__DIRECTIVES__:
a - Translate this sentence from the Wegmans article into Spanish: "It’s hard, perhaps even impossible, to find anyone in the U.S. grocery business who doesn’t view Wegmans as one of the top supermarket chains in the industry today."
b - Please copy everything in the Wegmans article from "The reason Wegmans" down to "opening new stores.".

* START GIVEN TEXT *

Wegmans Sets the Standard
By George Anderson
It’s hard, perhaps even impossible, to find anyone in the U.S. grocery business who doesn’t view Wegmans as one of the top supermarket chains in the industry today.
Robert Higgins, director of the Center of Food Marketing at St. Joseph’s University, told the Rochester Democrat and Chronicle that there is good reason for that universally held opinion.
“The way they design their stores, the caliber of people they recruit and retain, the innovation they bring to the food system is truly unique and differentiated,” he said.
The reason Wegmans has continued to earn that reputation, said company president Colleen Wegman, is it remains focused on what has made it successful and not simply opening new stores.
“We’re not afraid of growth,” she said. “The reason we have grown slowly is that we want to make sure our people are fully prepared and trained to deliver on our model of incredible service.”

* END GIVEN TEXT *
* START ITEMS *

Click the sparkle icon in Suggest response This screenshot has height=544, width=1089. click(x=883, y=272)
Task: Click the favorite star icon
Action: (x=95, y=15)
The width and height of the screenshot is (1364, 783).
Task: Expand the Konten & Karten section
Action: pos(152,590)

* END ITEMS *

__EXPECTED RESULTS__:
a - Es difícil, quizás incluso imposible, encontrar a alguien en el sector de supermercados de EE. UU. que no considere a Wegmans una de las mejores cadenas de supermercados de la industria hoy en día.

b -
The reason Wegmans has continued to earn that reputation, said company president Colleen Wegman, is it remains focused on what has made it successful and not simply opening new stores.